Stored items:
Content starts
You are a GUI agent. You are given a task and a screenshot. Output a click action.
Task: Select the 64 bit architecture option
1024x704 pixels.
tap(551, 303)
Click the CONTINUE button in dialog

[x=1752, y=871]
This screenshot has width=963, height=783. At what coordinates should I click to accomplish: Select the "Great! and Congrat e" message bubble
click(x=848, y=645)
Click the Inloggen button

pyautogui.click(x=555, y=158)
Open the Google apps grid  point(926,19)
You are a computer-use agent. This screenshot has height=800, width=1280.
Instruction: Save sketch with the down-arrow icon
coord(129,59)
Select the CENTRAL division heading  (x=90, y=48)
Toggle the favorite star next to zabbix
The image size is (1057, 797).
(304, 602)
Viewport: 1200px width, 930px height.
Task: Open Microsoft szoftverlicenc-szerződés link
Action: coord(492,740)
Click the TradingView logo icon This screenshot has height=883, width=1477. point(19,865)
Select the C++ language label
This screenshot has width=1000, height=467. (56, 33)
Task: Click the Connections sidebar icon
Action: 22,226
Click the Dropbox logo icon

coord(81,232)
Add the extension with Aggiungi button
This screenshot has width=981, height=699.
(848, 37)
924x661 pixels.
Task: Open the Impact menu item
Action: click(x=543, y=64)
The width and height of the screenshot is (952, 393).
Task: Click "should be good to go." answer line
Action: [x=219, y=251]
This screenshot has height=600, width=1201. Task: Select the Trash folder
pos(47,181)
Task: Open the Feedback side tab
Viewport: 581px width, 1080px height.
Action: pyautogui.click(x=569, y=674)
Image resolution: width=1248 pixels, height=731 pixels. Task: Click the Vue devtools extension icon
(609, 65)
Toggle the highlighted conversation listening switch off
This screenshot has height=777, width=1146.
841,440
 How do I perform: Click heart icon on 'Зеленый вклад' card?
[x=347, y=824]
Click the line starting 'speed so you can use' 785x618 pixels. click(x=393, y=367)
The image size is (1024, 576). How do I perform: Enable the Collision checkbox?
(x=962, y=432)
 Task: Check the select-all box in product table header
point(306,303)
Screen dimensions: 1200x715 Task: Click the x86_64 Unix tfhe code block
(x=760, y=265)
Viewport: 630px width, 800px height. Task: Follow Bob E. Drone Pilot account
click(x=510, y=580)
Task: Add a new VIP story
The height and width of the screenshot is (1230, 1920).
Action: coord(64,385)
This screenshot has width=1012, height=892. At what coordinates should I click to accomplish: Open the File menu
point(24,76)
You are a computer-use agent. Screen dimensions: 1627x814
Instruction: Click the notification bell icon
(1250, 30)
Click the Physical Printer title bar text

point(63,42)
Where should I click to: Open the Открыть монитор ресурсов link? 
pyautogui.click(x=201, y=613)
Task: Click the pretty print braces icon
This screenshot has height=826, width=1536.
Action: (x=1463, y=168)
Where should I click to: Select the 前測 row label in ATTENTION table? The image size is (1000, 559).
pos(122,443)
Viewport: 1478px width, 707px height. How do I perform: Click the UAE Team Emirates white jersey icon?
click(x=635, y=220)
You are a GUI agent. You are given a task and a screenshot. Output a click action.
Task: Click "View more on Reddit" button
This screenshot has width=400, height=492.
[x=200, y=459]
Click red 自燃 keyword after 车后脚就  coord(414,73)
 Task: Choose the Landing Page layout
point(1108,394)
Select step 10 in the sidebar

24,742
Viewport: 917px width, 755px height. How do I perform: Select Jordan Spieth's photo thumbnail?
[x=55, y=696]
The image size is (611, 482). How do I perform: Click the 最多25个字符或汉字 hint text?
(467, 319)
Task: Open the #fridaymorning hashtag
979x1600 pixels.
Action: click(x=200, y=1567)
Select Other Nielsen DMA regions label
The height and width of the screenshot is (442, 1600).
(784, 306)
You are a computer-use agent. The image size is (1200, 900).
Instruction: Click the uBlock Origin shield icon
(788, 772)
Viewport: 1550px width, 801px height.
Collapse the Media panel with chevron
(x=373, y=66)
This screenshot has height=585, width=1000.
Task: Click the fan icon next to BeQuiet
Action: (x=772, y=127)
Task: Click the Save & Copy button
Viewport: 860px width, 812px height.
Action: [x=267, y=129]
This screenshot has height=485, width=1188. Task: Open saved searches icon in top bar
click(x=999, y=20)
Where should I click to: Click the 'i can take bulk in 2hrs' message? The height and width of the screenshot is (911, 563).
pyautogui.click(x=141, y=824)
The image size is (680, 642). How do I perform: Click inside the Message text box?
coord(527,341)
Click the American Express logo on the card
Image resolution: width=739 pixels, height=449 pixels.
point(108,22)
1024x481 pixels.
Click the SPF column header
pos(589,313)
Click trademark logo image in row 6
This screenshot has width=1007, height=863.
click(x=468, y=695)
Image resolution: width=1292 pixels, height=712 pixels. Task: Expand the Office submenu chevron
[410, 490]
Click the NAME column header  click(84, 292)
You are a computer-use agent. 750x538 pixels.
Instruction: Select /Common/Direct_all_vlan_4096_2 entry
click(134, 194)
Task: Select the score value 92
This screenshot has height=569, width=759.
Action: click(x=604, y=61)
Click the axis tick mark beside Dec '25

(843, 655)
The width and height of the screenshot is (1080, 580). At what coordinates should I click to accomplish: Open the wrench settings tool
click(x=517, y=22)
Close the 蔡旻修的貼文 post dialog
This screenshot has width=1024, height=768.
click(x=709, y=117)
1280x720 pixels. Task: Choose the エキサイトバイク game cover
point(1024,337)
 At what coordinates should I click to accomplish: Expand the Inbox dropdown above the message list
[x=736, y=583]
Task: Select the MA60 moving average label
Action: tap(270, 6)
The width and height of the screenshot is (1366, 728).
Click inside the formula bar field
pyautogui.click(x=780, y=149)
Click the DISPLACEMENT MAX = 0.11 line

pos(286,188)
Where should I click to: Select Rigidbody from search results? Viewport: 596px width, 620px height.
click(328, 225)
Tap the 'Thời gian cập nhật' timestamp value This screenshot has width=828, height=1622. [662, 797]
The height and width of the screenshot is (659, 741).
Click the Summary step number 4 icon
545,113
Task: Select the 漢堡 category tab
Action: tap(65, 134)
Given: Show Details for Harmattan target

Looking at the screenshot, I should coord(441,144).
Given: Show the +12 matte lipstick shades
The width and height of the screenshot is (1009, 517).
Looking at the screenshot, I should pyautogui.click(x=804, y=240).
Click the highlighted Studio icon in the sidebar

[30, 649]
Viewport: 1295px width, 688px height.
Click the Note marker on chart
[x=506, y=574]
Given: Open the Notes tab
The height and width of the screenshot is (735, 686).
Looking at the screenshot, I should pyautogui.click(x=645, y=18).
Content ends
● What the exercise asks
For this exercise, write all the records out again exactly.

● Exercise output
You are a GUI agent. You are given a task and a screenshot. Output a click action.
Task: Select the 64 bit architecture option
1024x704 pixels.
tap(551, 303)
Click the CONTINUE button in dialog

[x=1752, y=871]
This screenshot has width=963, height=783. At what coordinates should I click to accomplish: Select the "Great! and Congrat e" message bubble
click(x=848, y=645)
Click the Inloggen button

pyautogui.click(x=555, y=158)
Open the Google apps grid  point(926,19)
You are a computer-use agent. This screenshot has height=800, width=1280.
Instruction: Save sketch with the down-arrow icon
coord(129,59)
Select the CENTRAL division heading  (x=90, y=48)
Toggle the favorite star next to zabbix
The image size is (1057, 797).
(304, 602)
Viewport: 1200px width, 930px height.
Task: Open Microsoft szoftverlicenc-szerződés link
Action: coord(492,740)
Click the TradingView logo icon This screenshot has height=883, width=1477. point(19,865)
Select the C++ language label
This screenshot has width=1000, height=467. (56, 33)
Task: Click the Connections sidebar icon
Action: 22,226
Click the Dropbox logo icon

coord(81,232)
Add the extension with Aggiungi button
This screenshot has width=981, height=699.
(848, 37)
924x661 pixels.
Task: Open the Impact menu item
Action: click(x=543, y=64)
The width and height of the screenshot is (952, 393).
Task: Click "should be good to go." answer line
Action: [x=219, y=251]
This screenshot has height=600, width=1201. Task: Select the Trash folder
pos(47,181)
Task: Open the Feedback side tab
Viewport: 581px width, 1080px height.
Action: pyautogui.click(x=569, y=674)
Image resolution: width=1248 pixels, height=731 pixels. Task: Click the Vue devtools extension icon
(609, 65)
Toggle the highlighted conversation listening switch off
This screenshot has height=777, width=1146.
841,440
 How do I perform: Click heart icon on 'Зеленый вклад' card?
[x=347, y=824]
Click the line starting 'speed so you can use' 785x618 pixels. click(x=393, y=367)
The image size is (1024, 576). How do I perform: Enable the Collision checkbox?
(x=962, y=432)
 Task: Check the select-all box in product table header
point(306,303)
Screen dimensions: 1200x715 Task: Click the x86_64 Unix tfhe code block
(x=760, y=265)
Viewport: 630px width, 800px height. Task: Follow Bob E. Drone Pilot account
click(x=510, y=580)
Task: Add a new VIP story
The height and width of the screenshot is (1230, 1920).
Action: coord(64,385)
This screenshot has width=1012, height=892. At what coordinates should I click to accomplish: Open the File menu
point(24,76)
You are a computer-use agent. Screen dimensions: 1627x814
Instruction: Click the notification bell icon
(1250, 30)
Click the Physical Printer title bar text

point(63,42)
Where should I click to: Open the Открыть монитор ресурсов link? 
pyautogui.click(x=201, y=613)
Task: Click the pretty print braces icon
This screenshot has height=826, width=1536.
Action: (x=1463, y=168)
Where should I click to: Select the 前測 row label in ATTENTION table? The image size is (1000, 559).
pos(122,443)
Viewport: 1478px width, 707px height. How do I perform: Click the UAE Team Emirates white jersey icon?
click(x=635, y=220)
You are a GUI agent. You are given a task and a screenshot. Output a click action.
Task: Click "View more on Reddit" button
This screenshot has width=400, height=492.
[x=200, y=459]
Click red 自燃 keyword after 车后脚就  coord(414,73)
 Task: Choose the Landing Page layout
point(1108,394)
Select step 10 in the sidebar

24,742
Viewport: 917px width, 755px height. How do I perform: Select Jordan Spieth's photo thumbnail?
[x=55, y=696]
The image size is (611, 482). How do I perform: Click the 最多25个字符或汉字 hint text?
(467, 319)
Task: Open the #fridaymorning hashtag
979x1600 pixels.
Action: click(x=200, y=1567)
Select Other Nielsen DMA regions label
The height and width of the screenshot is (442, 1600).
(784, 306)
You are a computer-use agent. The image size is (1200, 900).
Instruction: Click the uBlock Origin shield icon
(788, 772)
Viewport: 1550px width, 801px height.
Collapse the Media panel with chevron
(x=373, y=66)
This screenshot has height=585, width=1000.
Task: Click the fan icon next to BeQuiet
Action: (x=772, y=127)
Task: Click the Save & Copy button
Viewport: 860px width, 812px height.
Action: [x=267, y=129]
This screenshot has height=485, width=1188. Task: Open saved searches icon in top bar
click(x=999, y=20)
Where should I click to: Click the 'i can take bulk in 2hrs' message? The height and width of the screenshot is (911, 563).
pyautogui.click(x=141, y=824)
The image size is (680, 642). How do I perform: Click inside the Message text box?
coord(527,341)
Click the American Express logo on the card
Image resolution: width=739 pixels, height=449 pixels.
point(108,22)
1024x481 pixels.
Click the SPF column header
pos(589,313)
Click trademark logo image in row 6
This screenshot has width=1007, height=863.
click(x=468, y=695)
Image resolution: width=1292 pixels, height=712 pixels. Task: Expand the Office submenu chevron
[410, 490]
Click the NAME column header  click(84, 292)
You are a computer-use agent. 750x538 pixels.
Instruction: Select /Common/Direct_all_vlan_4096_2 entry
click(134, 194)
Task: Select the score value 92
This screenshot has height=569, width=759.
Action: click(x=604, y=61)
Click the axis tick mark beside Dec '25

(843, 655)
The width and height of the screenshot is (1080, 580). At what coordinates should I click to accomplish: Open the wrench settings tool
click(x=517, y=22)
Close the 蔡旻修的貼文 post dialog
This screenshot has width=1024, height=768.
click(x=709, y=117)
1280x720 pixels. Task: Choose the エキサイトバイク game cover
point(1024,337)
 At what coordinates should I click to accomplish: Expand the Inbox dropdown above the message list
[x=736, y=583]
Task: Select the MA60 moving average label
Action: tap(270, 6)
The width and height of the screenshot is (1366, 728).
Click inside the formula bar field
pyautogui.click(x=780, y=149)
Click the DISPLACEMENT MAX = 0.11 line

pos(286,188)
Where should I click to: Select Rigidbody from search results? Viewport: 596px width, 620px height.
click(328, 225)
Tap the 'Thời gian cập nhật' timestamp value This screenshot has width=828, height=1622. [662, 797]
The height and width of the screenshot is (659, 741).
Click the Summary step number 4 icon
545,113
Task: Select the 漢堡 category tab
Action: tap(65, 134)
Given: Show Details for Harmattan target

Looking at the screenshot, I should coord(441,144).
Given: Show the +12 matte lipstick shades
The width and height of the screenshot is (1009, 517).
Looking at the screenshot, I should pyautogui.click(x=804, y=240).
Click the highlighted Studio icon in the sidebar

[30, 649]
Viewport: 1295px width, 688px height.
Click the Note marker on chart
[x=506, y=574]
Given: Open the Notes tab
The height and width of the screenshot is (735, 686).
Looking at the screenshot, I should pyautogui.click(x=645, y=18).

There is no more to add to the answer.